PROBLEM TO WORK ON => Without any pictures, retype exactly the lines that begin at the one holding "Where should I" and end at the last line of the data below.

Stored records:

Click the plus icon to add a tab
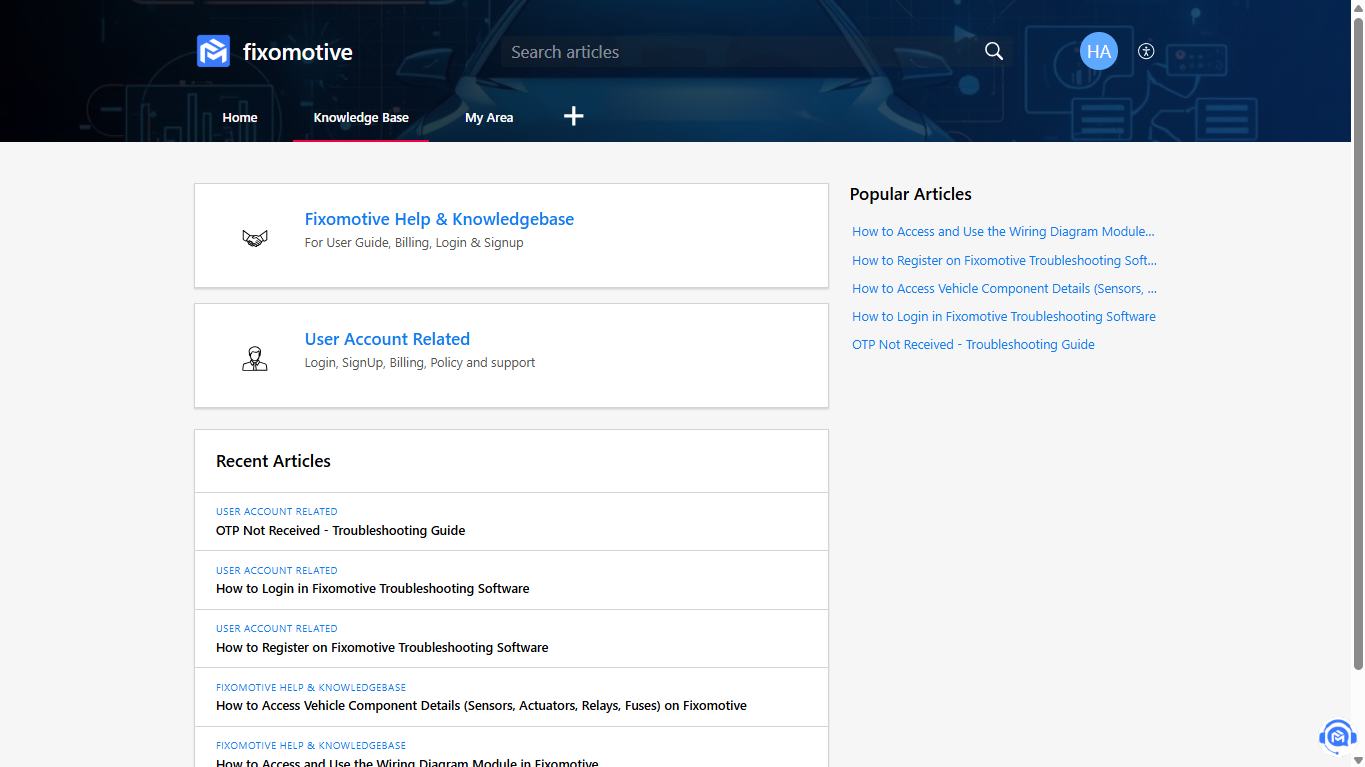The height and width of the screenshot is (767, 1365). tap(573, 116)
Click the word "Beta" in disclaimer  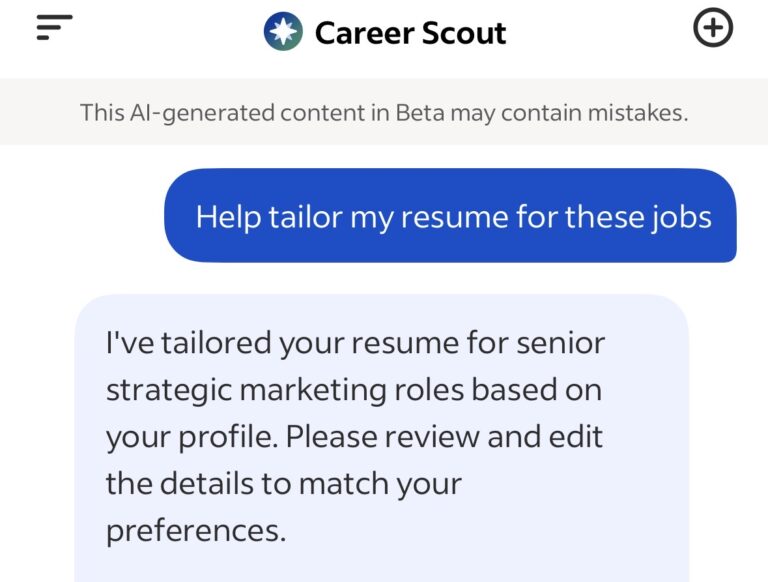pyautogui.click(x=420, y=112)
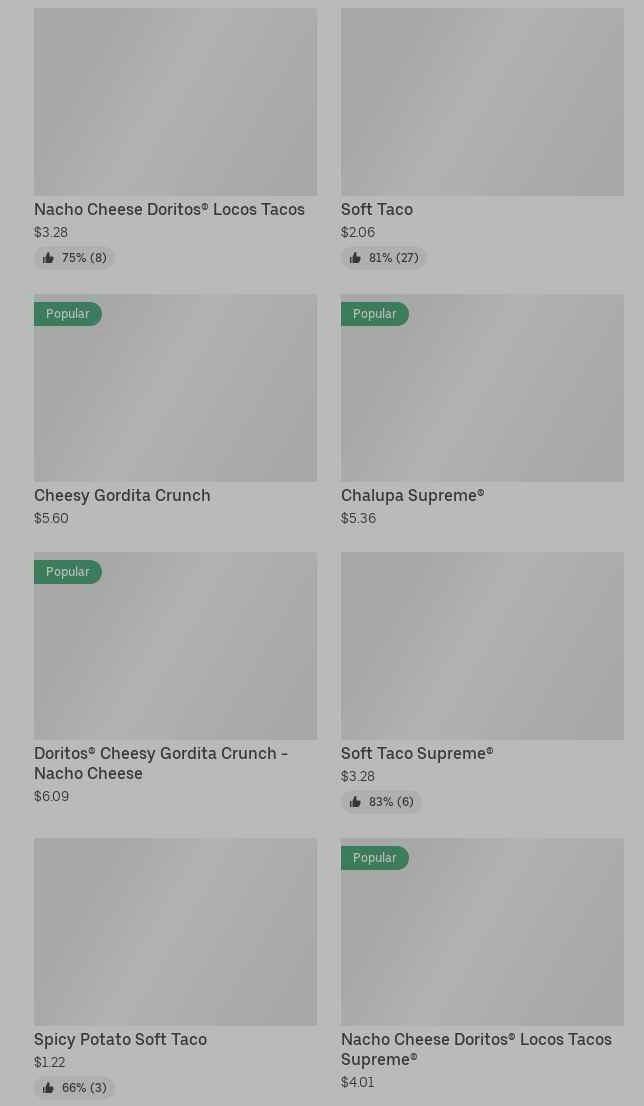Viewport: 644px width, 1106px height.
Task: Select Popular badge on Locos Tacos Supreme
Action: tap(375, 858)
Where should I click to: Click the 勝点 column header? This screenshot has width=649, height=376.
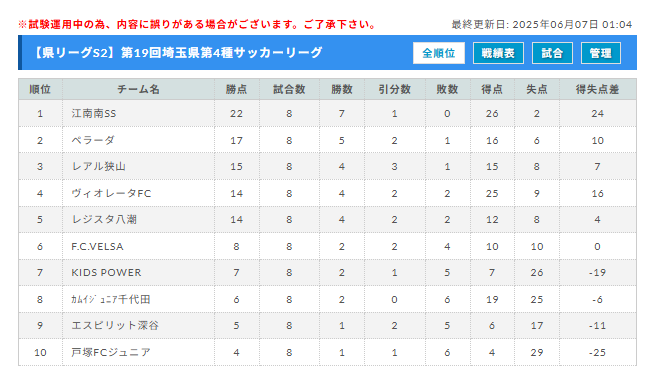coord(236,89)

WORKED SOLUTION =>
Where should I click to: Click the 勝点 column header? This screenshot has width=649, height=376.
coord(236,89)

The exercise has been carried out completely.